[PATCH] Add support for CUDA unroll pragma

Thu Jun 26 09:56:03 PDT 2014

On Thu, Jun 26, 2014 at 12:49 PM, Mark Heffernan <meheff at google.com> wrote:
> On Thu, Jun 26, 2014 at 7:47 AM, Aaron Ballman <aaron.ballman at gmail.com>
> wrote:
>>
>> On Wed, Jun 25, 2014 at 4:28 PM, Mark Heffernan <meheff at google.com> wrote:
>> > This pragma is only supported when compiling in CUDA mode (-x cuda).
>> > The "#pragma unroll" and "#pragma unroll N" have identical semantics to
>> > "#pragma clang loop unroll(enable)" and "#pragma clang loop unroll_count(N)"
>> > respectively.
>>
>> I am really uncomfortable with the idea of having two pragmas with
>> identical semantics but differing syntax. I would prefer that we have
>> a single syntax since it is *identical* functionality. I suspect this
>> pragma is driven by the CUDA standard?
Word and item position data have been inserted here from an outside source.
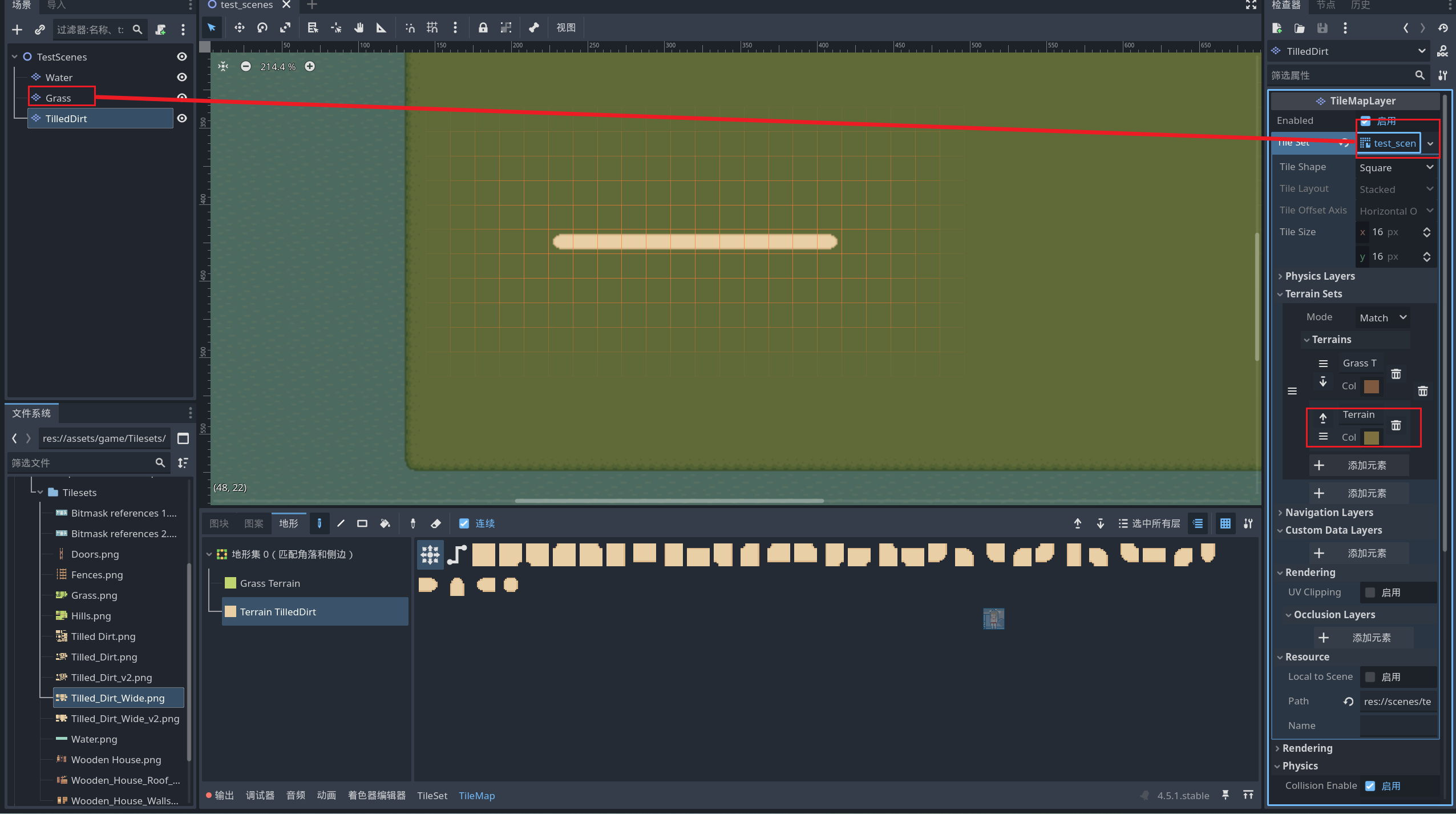This screenshot has height=814, width=1456.
Task: Click the lock selected node icon
Action: pyautogui.click(x=483, y=27)
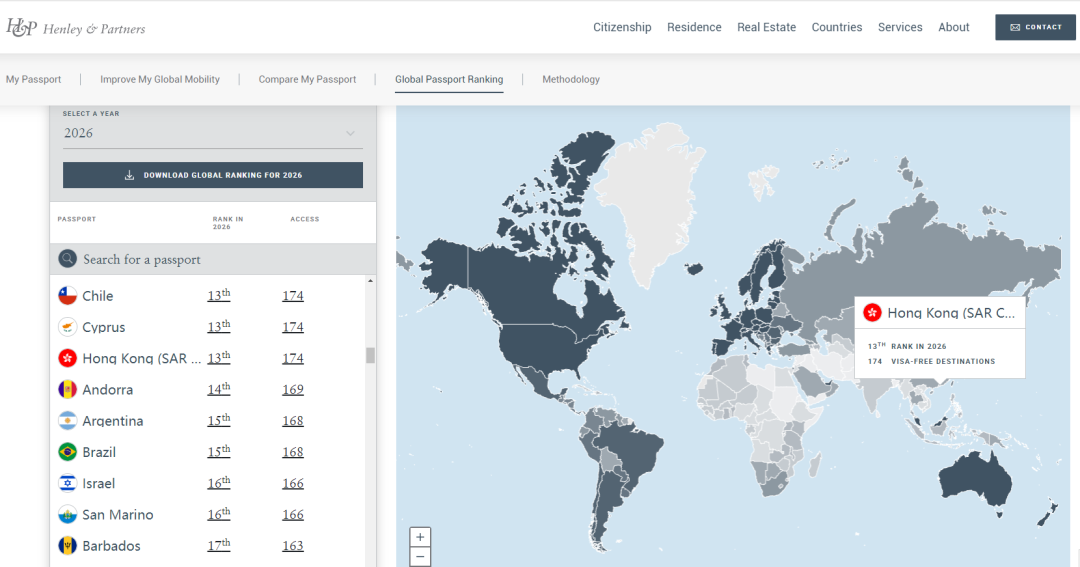Click the Barbados flag icon
The height and width of the screenshot is (567, 1080).
point(68,546)
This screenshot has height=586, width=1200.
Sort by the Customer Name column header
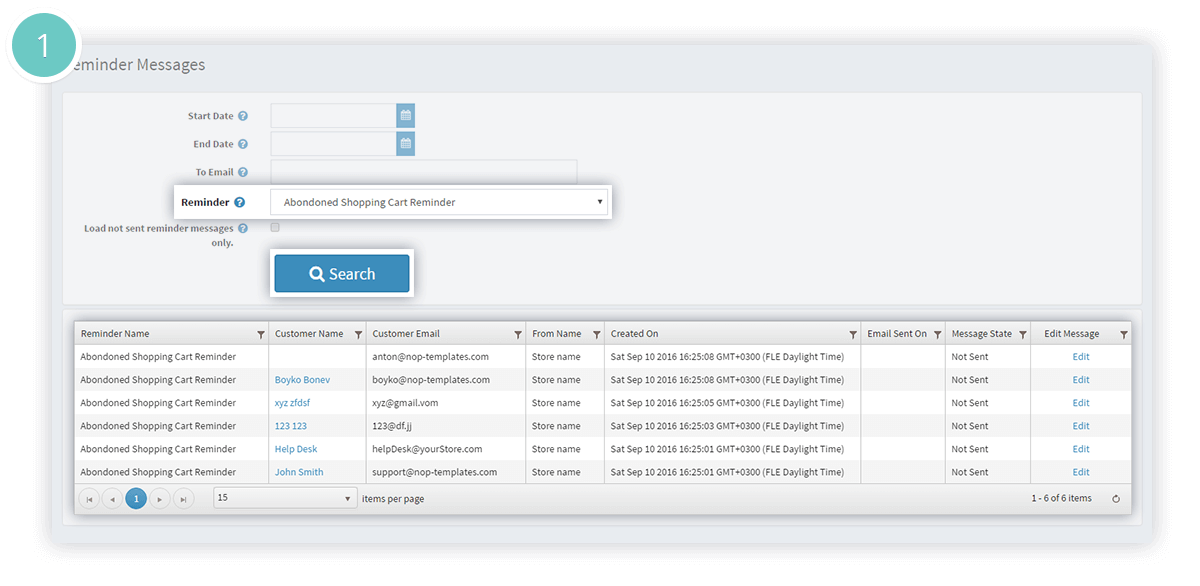click(309, 334)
If so, has the idea been
>> explored of simply supporting CUDA's syntax outside of CUDA mode, and
>> dropping #pramga loop unroll?
>
>
> CUDA defines the unroll pragma this way.  For GPU code, supporting it is
> essential.  For about half of our internal benchmarks performance is > 10x
> slower if the pragma is not supported, and this is probably not atypical for
> tuned code.  Also, making the pragma syntax identical to CUDA is clearly
> important for compatibility with nvcc and existing code.  For non-CUDA code
> the performance impact is likely to be much smaller, but still nice to have.
> Given that and the constraint of not wanting redundant pragma syntax,
> supporting the CUDA-style syntax ("#pragma unroll" and "#pragma unroll N")
> universally may be the way to go.  At the very least the CUDA syntax should
> be supported in CUDA mode.

That's basically what I was leaning towards as well. If they have
identical semantics, then let's go with the CUDA syntax because that's
specified syntax instead of invented syntax. Given that there's
nothing CUDA-specific about it, I think it's acceptable to use this
syntax outside of CUDA as well.

> From a previous review Richard Smith (cc'd) had a strong opinion about
> placing the loop pragmas inside of the clang namespace ("#pragma clang
> loop...").  Clearly this is incompatible with "#pragma unroll ...".
> Richard, any thoughts on this?

I agree with Richard's opinion for the invented syntax, but this is a
bit different since this syntax is specified by NVidia and supported
on compilers other than clang. I am okay with this pragma not being in
the clang namespace since that makes the code compatible with other
compilers, presuming that clang's behavior matches that of other
compilers implementing the same syntax. But I'm also curious as to
Richard's take.

~Aaron